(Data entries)

★ ★ ★ ★ ★ ★ ★

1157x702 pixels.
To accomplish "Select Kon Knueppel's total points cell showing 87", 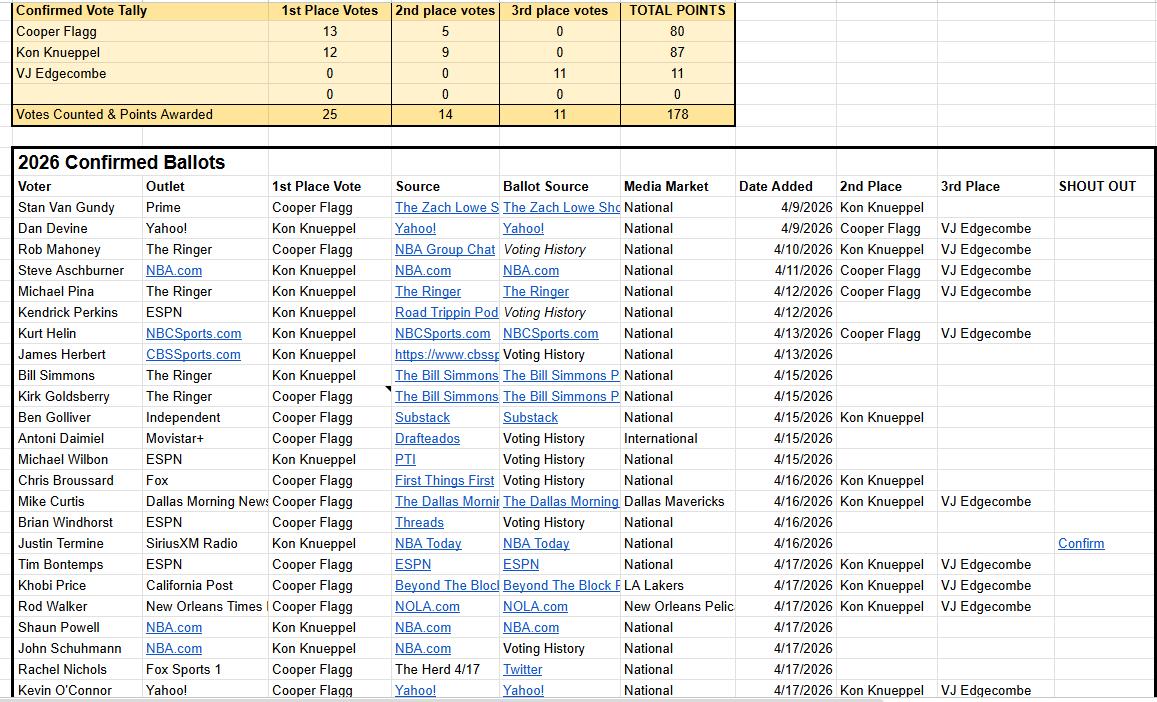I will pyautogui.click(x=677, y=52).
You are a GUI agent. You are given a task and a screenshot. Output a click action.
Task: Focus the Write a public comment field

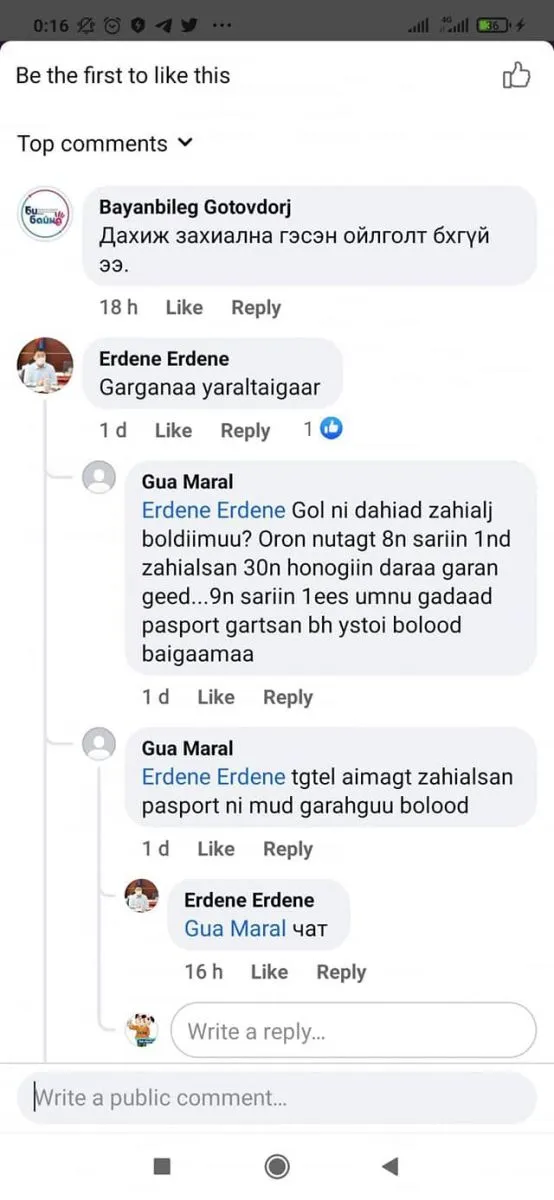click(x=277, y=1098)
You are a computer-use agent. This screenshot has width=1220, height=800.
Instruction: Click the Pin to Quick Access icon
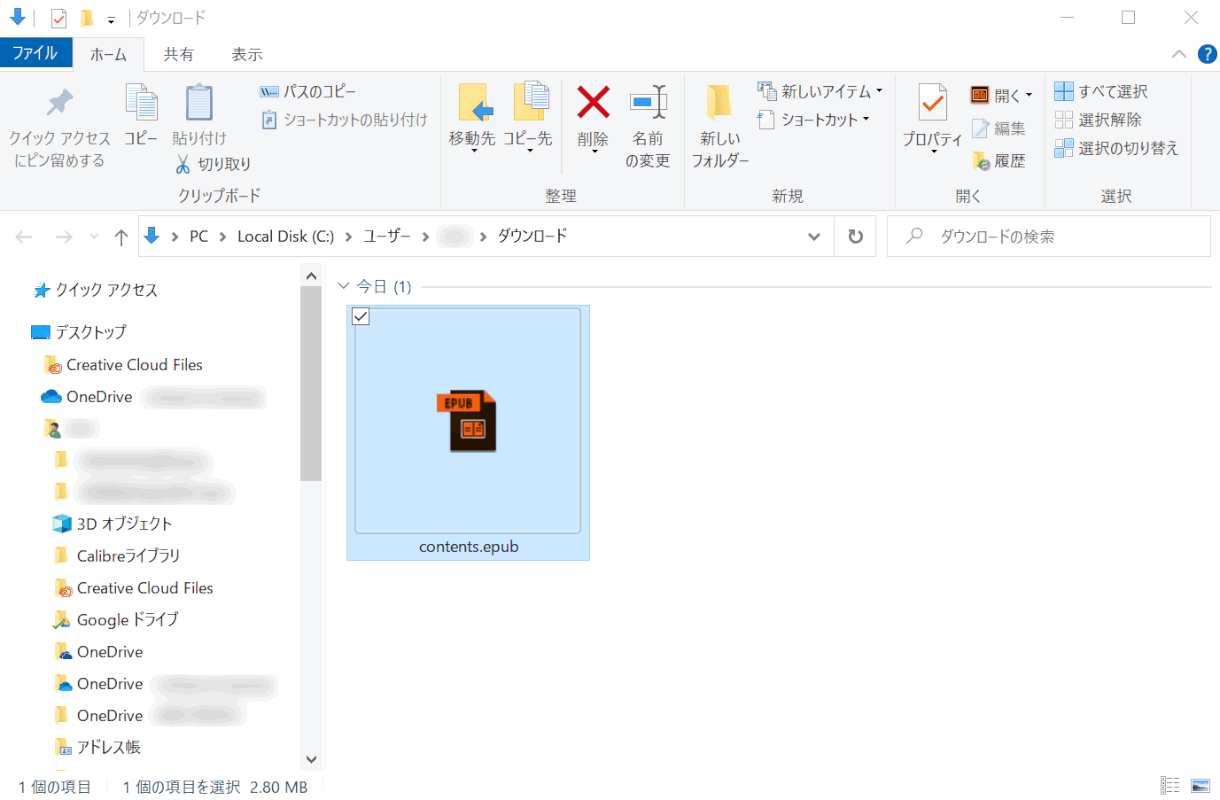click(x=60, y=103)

★ ★ ★ ★ ★ ★ ★

Going from the line holding "You are a GUI" to the last line of the data above, reproduce every line exactly, both included, with the pictures omitted.

Exercise result:
You are a GUI agent. You are given a task and a screenshot. Output a click action.
Task: Focus the Write a public comment field

click(x=277, y=1098)
You are a computer-use agent. This screenshot has width=1220, height=800.
Instruction: Click the Pin to Quick Access icon
click(x=60, y=103)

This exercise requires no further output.